··· Passage ···

Although such systems are employed, they require relatively expensive and special purpose integrated circuitry as line drivers to provide the necessary power level at the transmitting end and similarly receivers with special synchronizing means at the receiving end. In such digital systems it is, of course, important to continuously monitor the transmission of the digital information to ensure error free detection with necessary correction where required. Such systems have generally been limited to transmission of data information at a rate of 50,000 bits per second to minimize the difiiculty of monitoring the data transmission, although the digital bits can be readily generated and transmitted at rates of the order of 500,000 to 10,000,000 bits per second, the system is extremely dependent on clock pulses synchronized at the transmitting and receiving ends of the transmission system. Some transmission systems include means to detect an error in a message with a resulting retransmission of total data. The retransmission, however, results in a delay of the transmission of subsequent information until the first has been checked with loss in overall operating system speed. Other detection systems include continuously scanning similar samples to permit the making of a weighted decision regarding the validity of the information based on a number of similar samples which are checked or analyzed to ensure the validity of transmission.

··· Data ···

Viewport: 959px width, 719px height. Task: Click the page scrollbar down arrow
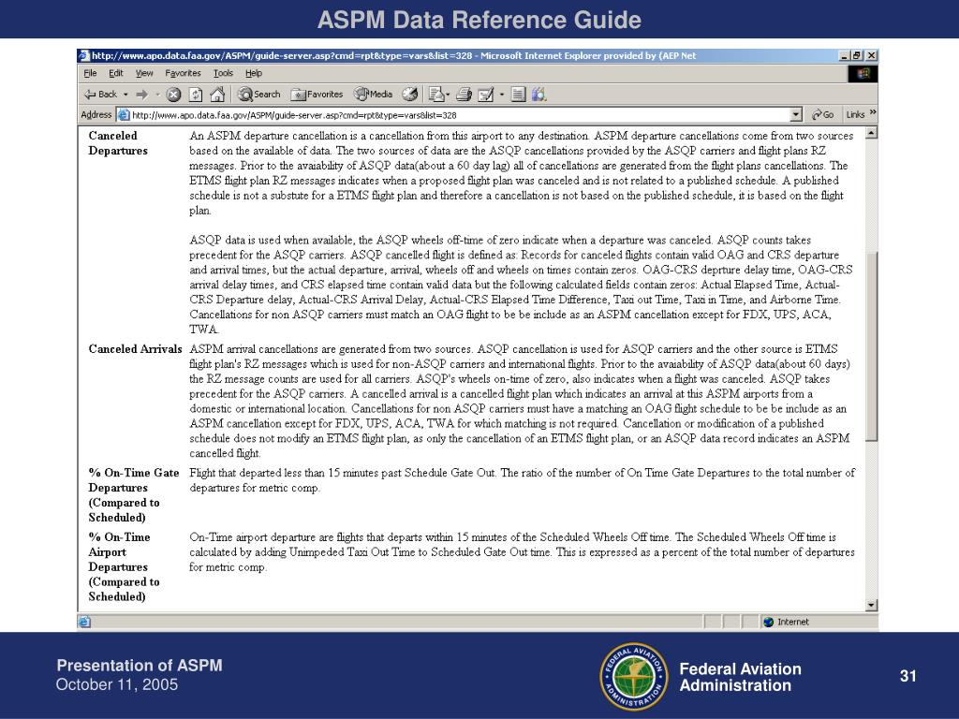point(872,605)
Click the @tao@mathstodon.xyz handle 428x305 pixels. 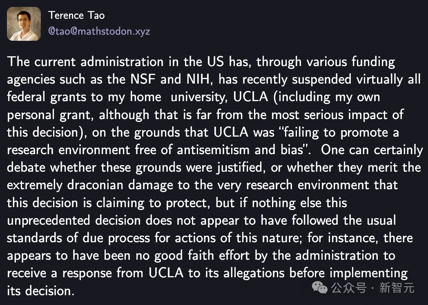pyautogui.click(x=99, y=31)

···

■ **Set problem**
Carry on the passage about digital data transmission, starting right after its last sentence. The listing was taken from a different source than the passage.

■ **Final result**
Where the transmission rate is in excess of 50,000 bits per second, the monitoring systems are extremely dependent upon proper clock synchronization at the transmitting and receiving end of the systems. Although the prior art has suggested use of digital information with internal clock data, the systems are generally difficult to operatively control and, of course, the loss of a clock pulse can result in the loss of data. Further, the system requires relatively expensive circuitry to provide completely satisfactory operation.

The digital transmission art includes a need for a reliable, self-generating clock means for digital data and particularly such a means which may also generate related timing and control pulses to ensure reliable and continuous transmission of data.

SUMMARY OF THE PRESENT INVENTION The present invention is therefore particularly directed to a bi-polar transmitted data signal with a special recovery means for ensuring reliable recovery of the digital data information and particularly the selfgenerating of clock and related signals to properly analyze and validate each data bit and properly retransmit the data.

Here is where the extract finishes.